SELECTED EXTRACT>

Sets do not have an exact equivalent of convex combinations or “connecting lines”. We could construct a similar argument by using geodesics. In the interest of brevity, however, we assume instead that the derivative of \(J :Y \rightarrow {\mathbb {R}}\) satisfies a Lipschitz condition. We can then make the argument in the underlying vector space Y.
Lemma 3
Let \(\varOmega \), \(\varSigma \), Y, J, \(\mu \), \(\nu \), and \({\mathcal {J}}\) satisfy Assumptions 1.1 to 1.6. Furthermore, let \(C > 0\) be as specified in Assumption 1.6, and let the Fréchet derivative \(J'\) of J be such that there exists a constant \(L > 0\) with
$$\begin{aligned} {\bigl \Vert J'(x) - J'(y) \bigr \Vert }_{Y^*} \le L \cdot \Vert x - y \Vert _Y \quad \forall x, y \in {\text {conv}}\bigl (\nu (\varSigma )\bigr ) \subseteq Y. \end{aligned}$$
(5)
Then we have
$$\begin{aligned} \bigl | {\mathcal {J}}(U \mathbin {\triangle }D) - {\mathcal {J}}(U) - {\mathcal {J}}'(U)(D) \bigr | \le \frac{L C^2}{2} {\mu (D)}^2 \qquad \forall U, D \in \varSigma . \end{aligned}$$
(6)

DATA SECTION>
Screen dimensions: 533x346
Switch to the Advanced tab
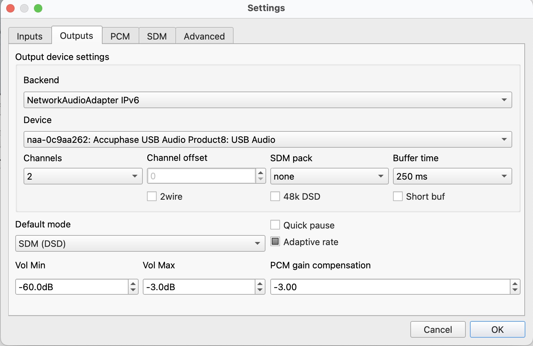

JOBS>
1. For each statement, say yes or no as to whether it agrees with the Lipschitz-condition excerpt, and quote the words from it that decide the matter.
(a) Sets have an exact equivalent of convex combinations.
(b) The argument is made in the underlying vector space Y.
(c) The lemma requires Assumptions 1.1 to 1.6 to be satisfied.
2. Carry the Lipschitz-condition excerpt forward from its final line with a few more sentences.
The listing has no connection to the Lipschitz-condition excerpt.

OUTPUTS>
1.
(a) No: "Sets do not have an exact equivalent of convex combinations or “connecting lines”."
(b) Yes: "We can then make the argument in the underlying vector space Y."
(c) Yes: "satisfy Assumptions 1.1 to 1.6"

2.
Proof
Let \(U, D \in \varSigma \) be given and let \(x :=\nu (U)\) and \(d :=\nu (D {\setminus } U) - \nu (D \cap U)\). We have
$$\begin{aligned} x + d = \nu (U) + \nu (D {\setminus } U) - \nu (D \cap U) = \nu \bigl ( (U \cup D) {\setminus } (U \cap D) \bigr ) = \nu ( U \mathbin {\triangle }D). \end{aligned}$$
According to (2) in Theorem 1, \({\mathcal {J}}'(U)(D)\) is given by
$$\begin{aligned} {\mathcal {J}}'(U)(D) = J'(x)\bigl ( \nu (D {\setminus } U) - \nu (D \cap U) \bigr ) = J'(x) d. \end{aligned}$$
We further find that \({\Vert d \Vert }_Y \le {\bigl \Vert \nu (D {\setminus } U) \bigr \Vert }_Y + {\bigl \Vert \nu (D \cap U) \bigr \Vert }_Y \le C \cdot \mu (D)\) according to Assumption 1.6. Therefore, we have
$$\begin{aligned} \bigl | {\mathcal {J}}(U \mathbin {\triangle }D) - {\mathcal {J}}(U) - {\mathcal {J}}'(U)(D) \bigr |&= \Bigl | \int _0^1 \bigl ( J'(x + \lambda d) - J'(x) \bigr ) d \,\mathrm {d}\lambda \Bigr | \\&\le \int _0^1 \bigl \Vert J'(x + \lambda d) - J'(x) \bigr \Vert _{Y^*} \Vert d\Vert _Y \,\mathrm {d}\lambda \\&\le \Vert d \Vert _Y \cdot \int _0^1 L \cdot {\Vert x + \lambda d - x \Vert }_Y \,\mathrm {d}\lambda \\&= \frac{L}{2} \underbrace{{\Vert d \Vert }_Y^2}_{\le C^2 {\mu (D)}^2}, \end{aligned}$$
which proves (6). \(\square \)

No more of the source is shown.